> _SET TASK_: Reproduce the following lines verbatim, with no changes.
──────────
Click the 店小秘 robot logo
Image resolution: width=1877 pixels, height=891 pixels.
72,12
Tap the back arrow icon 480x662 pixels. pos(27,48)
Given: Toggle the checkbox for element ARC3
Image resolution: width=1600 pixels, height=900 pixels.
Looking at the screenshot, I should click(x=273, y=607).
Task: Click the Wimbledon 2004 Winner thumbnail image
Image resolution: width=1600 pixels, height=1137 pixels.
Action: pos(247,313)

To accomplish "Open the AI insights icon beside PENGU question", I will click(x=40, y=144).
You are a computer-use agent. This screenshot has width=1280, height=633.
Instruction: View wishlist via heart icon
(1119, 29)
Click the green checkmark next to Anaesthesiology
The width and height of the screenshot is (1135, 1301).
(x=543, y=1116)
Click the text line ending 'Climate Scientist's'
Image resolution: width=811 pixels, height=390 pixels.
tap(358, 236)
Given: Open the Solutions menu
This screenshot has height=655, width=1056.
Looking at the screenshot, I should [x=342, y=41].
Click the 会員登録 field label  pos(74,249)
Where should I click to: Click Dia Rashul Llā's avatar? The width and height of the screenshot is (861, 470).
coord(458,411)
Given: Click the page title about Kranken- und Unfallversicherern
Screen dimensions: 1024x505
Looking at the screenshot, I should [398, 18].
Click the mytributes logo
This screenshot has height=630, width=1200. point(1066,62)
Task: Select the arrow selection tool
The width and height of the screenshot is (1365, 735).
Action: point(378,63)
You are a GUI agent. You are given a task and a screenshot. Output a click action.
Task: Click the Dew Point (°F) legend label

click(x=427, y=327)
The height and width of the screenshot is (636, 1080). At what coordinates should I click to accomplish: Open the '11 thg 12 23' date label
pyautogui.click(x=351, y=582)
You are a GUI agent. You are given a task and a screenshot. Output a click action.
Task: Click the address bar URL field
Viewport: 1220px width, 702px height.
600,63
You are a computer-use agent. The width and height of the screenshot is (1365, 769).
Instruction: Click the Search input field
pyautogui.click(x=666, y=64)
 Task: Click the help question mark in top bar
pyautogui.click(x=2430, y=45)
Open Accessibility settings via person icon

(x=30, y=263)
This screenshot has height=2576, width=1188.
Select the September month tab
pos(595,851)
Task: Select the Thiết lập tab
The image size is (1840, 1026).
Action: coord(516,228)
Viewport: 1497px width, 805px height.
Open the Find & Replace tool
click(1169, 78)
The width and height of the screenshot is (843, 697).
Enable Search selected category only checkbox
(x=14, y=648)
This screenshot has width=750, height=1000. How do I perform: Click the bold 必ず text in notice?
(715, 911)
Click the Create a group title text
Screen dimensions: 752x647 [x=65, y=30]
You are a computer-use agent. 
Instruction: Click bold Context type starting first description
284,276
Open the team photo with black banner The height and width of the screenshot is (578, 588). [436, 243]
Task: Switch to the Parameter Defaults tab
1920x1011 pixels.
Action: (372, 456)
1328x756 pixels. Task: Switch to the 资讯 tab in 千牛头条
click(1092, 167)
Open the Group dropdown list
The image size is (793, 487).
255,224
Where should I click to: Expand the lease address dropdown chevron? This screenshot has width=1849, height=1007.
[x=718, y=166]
──────────
> _TASK RESPONSE_:
Click the 店小秘 robot logo
Image resolution: width=1877 pixels, height=891 pixels.
72,12
Tap the back arrow icon 480x662 pixels. pos(27,48)
Given: Toggle the checkbox for element ARC3
Image resolution: width=1600 pixels, height=900 pixels.
Looking at the screenshot, I should click(x=273, y=607).
Task: Click the Wimbledon 2004 Winner thumbnail image
Image resolution: width=1600 pixels, height=1137 pixels.
Action: pos(247,313)

To accomplish "Open the AI insights icon beside PENGU question", I will click(x=40, y=144).
You are a computer-use agent. This screenshot has width=1280, height=633.
Instruction: View wishlist via heart icon
(1119, 29)
Click the green checkmark next to Anaesthesiology
The width and height of the screenshot is (1135, 1301).
(x=543, y=1116)
Click the text line ending 'Climate Scientist's'
Image resolution: width=811 pixels, height=390 pixels.
tap(358, 236)
Given: Open the Solutions menu
This screenshot has height=655, width=1056.
Looking at the screenshot, I should [x=342, y=41].
Click the 会員登録 field label  pos(74,249)
Where should I click to: Click Dia Rashul Llā's avatar? The width and height of the screenshot is (861, 470).
coord(458,411)
Given: Click the page title about Kranken- und Unfallversicherern
Screen dimensions: 1024x505
Looking at the screenshot, I should [398, 18].
Click the mytributes logo
This screenshot has height=630, width=1200. point(1066,62)
Task: Select the arrow selection tool
The width and height of the screenshot is (1365, 735).
Action: point(378,63)
You are a GUI agent. You are given a task and a screenshot. Output a click action.
Task: Click the Dew Point (°F) legend label

click(x=427, y=327)
The height and width of the screenshot is (636, 1080). At what coordinates should I click to accomplish: Open the '11 thg 12 23' date label
pyautogui.click(x=351, y=582)
You are a GUI agent. You are given a task and a screenshot. Output a click action.
Task: Click the address bar URL field
Viewport: 1220px width, 702px height.
600,63
You are a computer-use agent. The width and height of the screenshot is (1365, 769).
Instruction: Click the Search input field
pyautogui.click(x=666, y=64)
 Task: Click the help question mark in top bar
pyautogui.click(x=2430, y=45)
Open Accessibility settings via person icon

(x=30, y=263)
This screenshot has height=2576, width=1188.
Select the September month tab
pos(595,851)
Task: Select the Thiết lập tab
The image size is (1840, 1026).
Action: coord(516,228)
Viewport: 1497px width, 805px height.
Open the Find & Replace tool
click(1169, 78)
The width and height of the screenshot is (843, 697).
Enable Search selected category only checkbox
(x=14, y=648)
This screenshot has width=750, height=1000. How do I perform: Click the bold 必ず text in notice?
(715, 911)
Click the Create a group title text
Screen dimensions: 752x647 [x=65, y=30]
You are a computer-use agent. 
Instruction: Click bold Context type starting first description
284,276
Open the team photo with black banner The height and width of the screenshot is (578, 588). [436, 243]
Task: Switch to the Parameter Defaults tab
1920x1011 pixels.
Action: (372, 456)
1328x756 pixels. Task: Switch to the 资讯 tab in 千牛头条
click(1092, 167)
Open the Group dropdown list
The image size is (793, 487).
255,224
Where should I click to: Expand the lease address dropdown chevron? This screenshot has width=1849, height=1007.
[x=718, y=166]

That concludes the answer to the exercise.